Five days after my first Maidan visit, I was stopped by a soldier who saw me take a selfie near a trainyard and demanded my phone and passport. I braced myself. “There is still a lot of corruption,” a few Ukrainians had warned me. Fifteen minutes later, however, I was chatting amicably in English with his commanding officer, who asked me to delete the photo and dismissed me with “Have a fun visit to Kyiv.”

Also defending Ukraine from Russian espionage is their “safe city” system, using surveillance cameras and artificial intelligence, Kirill told me. Amazingly, at the start of the war, Ukrainian cyber security held off the onslaught of Russia’s notorious hacker army.

Others referred to their long, painful learning curve with Kremlin agents. “The K.G.B. killed my grandfather,” a long-haired Lviv waiter told me with a laugh, “It’s a sad story.”

They also carried plastic sheets for the torrential rains. Within a few weeks, that plastic was woven into a sea of tents, barricades, lean-tos and kitchens, inhabited by a vast cross-section of Ukrainians, from tech workers and academics to dirty, young men carrying bats. One young man told me his dad went to the Maidan because “he always had to be in middle of everything,” while another said his dad promised to take him, but his mother intervened—he was only 14. The protesters discussed and debated, played guitars and drums, and DJed and danced, even though there was almost no alcohol on the Maidan. When temperatures plummeted and snow blanketed the vast encampment, they gathered around 50-gallon-drum fires.

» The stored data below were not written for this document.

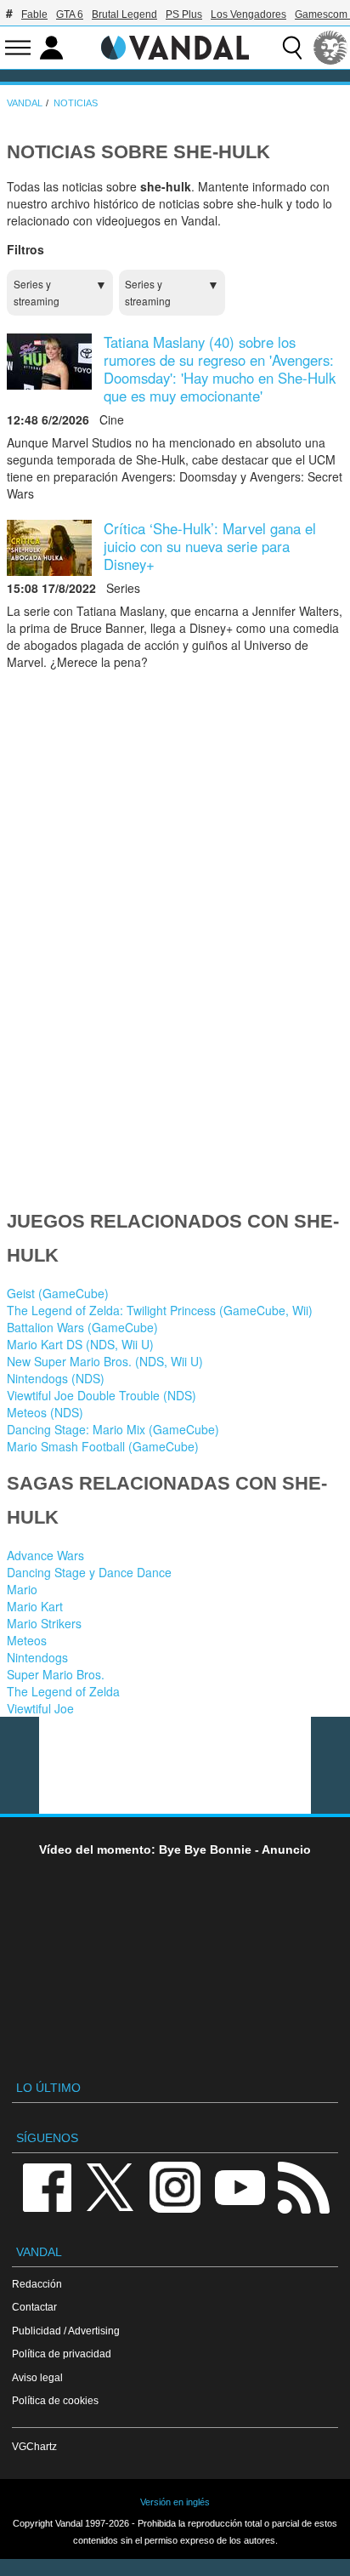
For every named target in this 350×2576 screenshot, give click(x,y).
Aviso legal (37, 2377)
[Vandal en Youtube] (239, 2185)
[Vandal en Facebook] (47, 2185)
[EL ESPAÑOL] (330, 48)
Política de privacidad (61, 2353)
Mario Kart (35, 1606)
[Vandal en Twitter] (110, 2185)
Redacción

As I ponder this critical history, about which I knew little before entering Ukraine on August 23rd (its Independence Day from the Soviet Union, coincidentally), a moving moment from the Maidan Revolution—one I just learned about from the documentary “Fire in Winter”—comes to my mind.

After two weeks of protests, the Berkut riot police tried to clear the Maidan a second time. Their first attempt, on November 30th, 2013, merely shocked the protestors, who fought back fiercely or called their parents, some of whom joined them on the Maidan.

The night of December 10th would be different, they realized, as they watched police buses pull up on Khreshchatyk Avenue and spit out hundreds of officers with helmets, shields and cement truncheons. As the women went to the proscenium for protection, some of the men—some wearing helmets, many carrying bats—went to face the Berkut. Meanwhile, a lone figure sprinted away, a theology student named Ivan Sydor.

As it happened, the official bell ringer for the 11th century Cathedral of St. Michael, on the hill north of the Maidan, was Sydor. Undoubtedly gasping for breath as he topped the belfry stairs around 1 a.m., he began ringing St. Michael’s bells furiously, as had his forbears during the Mongol invasion. Sydor rang for four hours and roused thousands, who ran to the Maidan, surrounded the Berkut and scared them off.

Thinking about Sydor’s desperate appeal, the Kyivers’ stalwart response and the bravery of the Maidan fighters, I pull my cap over my eyes, lest one of the dancers or Dirk see I’m crying.